Step,Training Loss,Validation Loss



## Quick generation sanity check

Finally, run `model.generate` on one synthetic sample to ensure decoding works through the tokenizer and the output maintains the expected structure.


In [15]:

model.eval()
with torch.no_grad():
    batch = collate_keyboard_batch([val_dataset[0]])
    input_features = batch['input_features'].to(DEVICE)
    generated_ids = model.generate(
        input_features=input_features,
        max_length=32,
        bos_token_id=processor.tokenizer.bos_token_id,
        eos_token_id=processor.tokenizer.eos_token_id,
        pad_token_id=processor.tokenizer.pad_token_id,
    )[0].cpu().tolist()

print('Generated token ids:', generated_ids)
print('Decoded events:', processor.tokenizer.decode_events(generated_ids))
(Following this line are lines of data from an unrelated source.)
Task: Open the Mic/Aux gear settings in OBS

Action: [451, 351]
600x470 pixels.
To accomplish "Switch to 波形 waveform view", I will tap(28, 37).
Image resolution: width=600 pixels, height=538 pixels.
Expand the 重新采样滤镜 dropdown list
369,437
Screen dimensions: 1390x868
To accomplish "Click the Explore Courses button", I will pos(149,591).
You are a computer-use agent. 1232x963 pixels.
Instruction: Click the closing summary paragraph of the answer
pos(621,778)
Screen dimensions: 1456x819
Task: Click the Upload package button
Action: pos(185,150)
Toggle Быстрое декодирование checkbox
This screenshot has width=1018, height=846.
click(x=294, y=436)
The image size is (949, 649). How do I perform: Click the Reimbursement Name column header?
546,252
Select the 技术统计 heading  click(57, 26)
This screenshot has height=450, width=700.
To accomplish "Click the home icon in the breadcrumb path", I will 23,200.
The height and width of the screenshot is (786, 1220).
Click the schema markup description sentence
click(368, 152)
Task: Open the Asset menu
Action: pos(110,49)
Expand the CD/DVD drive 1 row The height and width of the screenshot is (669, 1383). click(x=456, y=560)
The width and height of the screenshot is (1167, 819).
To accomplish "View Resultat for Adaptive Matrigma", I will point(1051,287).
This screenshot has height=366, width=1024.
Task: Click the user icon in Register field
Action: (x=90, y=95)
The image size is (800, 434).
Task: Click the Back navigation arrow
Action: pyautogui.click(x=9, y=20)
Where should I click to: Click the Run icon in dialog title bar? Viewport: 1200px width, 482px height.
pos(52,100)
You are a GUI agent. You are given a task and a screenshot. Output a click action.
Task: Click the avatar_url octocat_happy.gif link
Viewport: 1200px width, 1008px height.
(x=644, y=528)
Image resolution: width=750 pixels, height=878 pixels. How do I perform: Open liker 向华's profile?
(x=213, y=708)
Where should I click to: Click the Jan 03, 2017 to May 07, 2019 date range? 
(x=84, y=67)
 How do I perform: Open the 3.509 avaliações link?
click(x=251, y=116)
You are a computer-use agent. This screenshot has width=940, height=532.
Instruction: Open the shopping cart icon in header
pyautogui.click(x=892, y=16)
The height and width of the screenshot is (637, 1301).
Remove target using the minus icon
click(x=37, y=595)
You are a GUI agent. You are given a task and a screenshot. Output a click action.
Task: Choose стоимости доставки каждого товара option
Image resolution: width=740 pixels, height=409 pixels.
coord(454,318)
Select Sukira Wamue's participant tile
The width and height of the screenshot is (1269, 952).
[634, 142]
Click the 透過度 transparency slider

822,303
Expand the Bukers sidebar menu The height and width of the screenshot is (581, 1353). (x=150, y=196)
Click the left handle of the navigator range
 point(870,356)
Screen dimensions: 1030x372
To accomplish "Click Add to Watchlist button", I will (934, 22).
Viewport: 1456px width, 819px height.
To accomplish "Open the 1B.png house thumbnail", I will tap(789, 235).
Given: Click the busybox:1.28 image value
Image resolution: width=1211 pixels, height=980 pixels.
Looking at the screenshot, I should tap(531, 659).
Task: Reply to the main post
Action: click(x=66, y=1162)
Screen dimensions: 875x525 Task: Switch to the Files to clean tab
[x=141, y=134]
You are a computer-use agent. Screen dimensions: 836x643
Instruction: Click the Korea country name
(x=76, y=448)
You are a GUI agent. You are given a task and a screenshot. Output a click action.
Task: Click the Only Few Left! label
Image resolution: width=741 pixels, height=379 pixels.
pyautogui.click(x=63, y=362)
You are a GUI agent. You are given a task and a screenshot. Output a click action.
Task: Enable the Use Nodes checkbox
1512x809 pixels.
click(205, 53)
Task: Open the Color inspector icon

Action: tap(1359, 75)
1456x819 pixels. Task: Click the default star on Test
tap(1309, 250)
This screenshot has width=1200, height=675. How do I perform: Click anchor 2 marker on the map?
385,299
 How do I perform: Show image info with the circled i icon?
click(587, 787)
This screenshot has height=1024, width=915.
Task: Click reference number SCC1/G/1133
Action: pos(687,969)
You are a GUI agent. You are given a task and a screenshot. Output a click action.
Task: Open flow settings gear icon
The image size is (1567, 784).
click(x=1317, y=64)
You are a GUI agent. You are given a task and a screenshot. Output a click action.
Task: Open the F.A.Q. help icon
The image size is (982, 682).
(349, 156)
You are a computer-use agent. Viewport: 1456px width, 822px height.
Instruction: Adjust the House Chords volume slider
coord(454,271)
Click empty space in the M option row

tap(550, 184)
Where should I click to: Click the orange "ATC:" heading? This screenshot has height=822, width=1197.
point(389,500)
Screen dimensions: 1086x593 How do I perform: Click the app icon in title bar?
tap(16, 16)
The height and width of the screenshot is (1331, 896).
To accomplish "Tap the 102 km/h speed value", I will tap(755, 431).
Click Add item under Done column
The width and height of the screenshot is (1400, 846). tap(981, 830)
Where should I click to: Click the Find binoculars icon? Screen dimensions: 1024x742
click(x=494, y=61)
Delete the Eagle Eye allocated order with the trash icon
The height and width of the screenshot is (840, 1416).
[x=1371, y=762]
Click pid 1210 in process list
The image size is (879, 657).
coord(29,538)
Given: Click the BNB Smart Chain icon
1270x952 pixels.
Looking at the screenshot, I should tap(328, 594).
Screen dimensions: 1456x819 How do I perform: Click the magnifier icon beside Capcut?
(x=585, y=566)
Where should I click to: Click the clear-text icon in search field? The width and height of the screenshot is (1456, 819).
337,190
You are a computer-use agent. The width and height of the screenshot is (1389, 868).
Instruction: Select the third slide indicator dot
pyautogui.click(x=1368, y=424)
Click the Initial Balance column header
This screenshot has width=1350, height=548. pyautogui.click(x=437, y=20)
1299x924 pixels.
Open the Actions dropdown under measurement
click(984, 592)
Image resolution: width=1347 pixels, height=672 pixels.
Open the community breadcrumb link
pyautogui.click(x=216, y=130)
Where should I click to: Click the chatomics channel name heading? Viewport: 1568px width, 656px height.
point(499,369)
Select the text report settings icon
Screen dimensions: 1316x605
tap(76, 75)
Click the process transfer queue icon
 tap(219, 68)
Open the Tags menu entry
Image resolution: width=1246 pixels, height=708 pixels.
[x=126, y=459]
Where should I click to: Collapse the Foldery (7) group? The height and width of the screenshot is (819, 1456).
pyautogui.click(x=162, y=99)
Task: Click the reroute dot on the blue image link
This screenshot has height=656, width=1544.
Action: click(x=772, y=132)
  audio, _ = librosa.load(pair['audio_path'], sr=16000)
	Deprecated as of librosa version 0.10.0.
	It will be removed in librosa version 1.0.
  y, sr_native = __audioread_load(path, offset, duration, dtype)


Generated token ids: [0, 0, 0, 0, 0, 0, 0, 0, 0, 0, 0, 0, 0, 0, 0, 0, 0, 0, 0, 0, 0, 0, 0, 0, 0, 0, 0, 0, 0, 0, 0]
Decoded events: []



The notebook now mirrors the updated spec: it mandates the `transformers` stack for Whisper, uses `WhisperProcessor` + `WhisperForConditionalGeneration`, applies LoRA via `peft`, drives training with `Seq2SeqTrainer`, and validates the custom tokenizer before entering the training loop.